For some reason, right now I have lots on my brain. Almost to the point where I am sure it will explode at some point. The problem is that I have no idea how to form most of it into thoughts, much less sentences. I have been super cranky lately and I have no idea why. There are several things coming up soon that I am very excited about it and nothing really unpleasant going on right now. Usually my crankiness can be easily blamed on something at work, or family issues or even fun times with the soon to be ex husband. But all of that is going fine for now. I am worried and disappointed in my 18 year old sister, but that isn't affecting my daily well being. I just can't quite put a finger on it. I am still not thrilled about my pending divorce, but I have reached a place where I realize this is how it is going to be. I didn't ask for it or want it, but as the serenity prayer says, "courage to accept the things I cannot change." I am learning to accept, or at least trying to learn.

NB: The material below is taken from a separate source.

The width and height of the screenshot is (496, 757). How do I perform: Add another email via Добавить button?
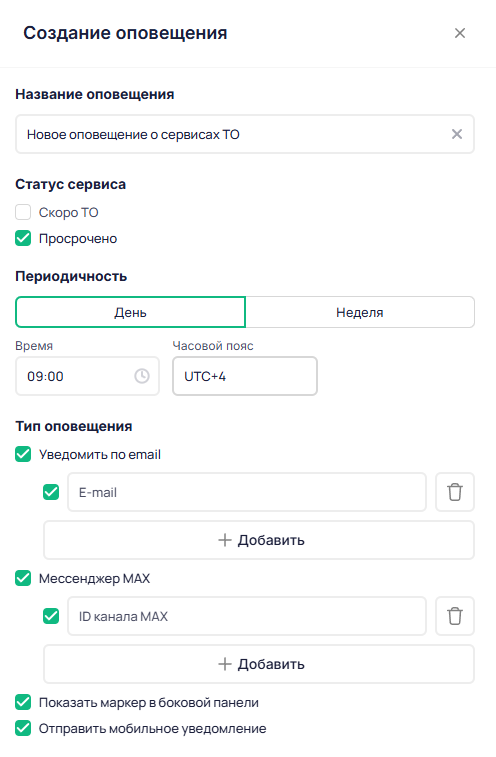click(x=259, y=540)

Baby K's birthday is next month...how in the world did this year go so fast. I can not believe that my baby will be 1! She is suppose to stay little!

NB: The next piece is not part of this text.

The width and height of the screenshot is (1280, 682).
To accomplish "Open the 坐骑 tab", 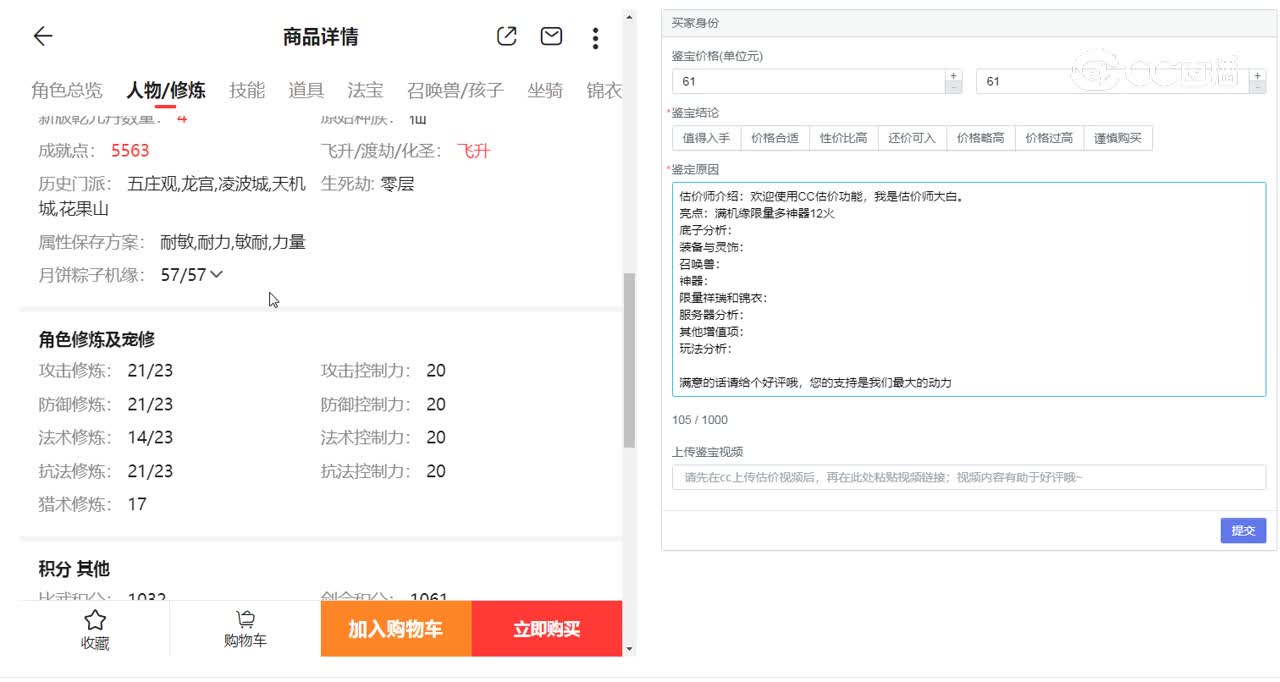I will (546, 90).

But now my baby is getting to be such a big girl, she doesn't look so much like a baby anymore.
I love how in this one she has that, "I am caught" look.
Anyway, I am preparing for her party now. I can't believe how much planning I am doing for this. You would think I was trying to get ready for a wedding! She won't even remember it, but I want it to be such a special day for her.
Also, the end of this month I am starting Dave Ramsey's Financial Peace University. I am VERY excited about this. I wanted to do it last year, but my husband wouldn't go and I didn't think it made sense for me to do it alone when it was our finances. Well now that it's just me, I am doing it! It's being held at the church that I visit. I would actually like for K and I to become members there eventually.
I hope everyone has a fabulous weekend. K and I have a playdate tomorrow with my best friend and her daughter that is 2 days older than Kaelyn!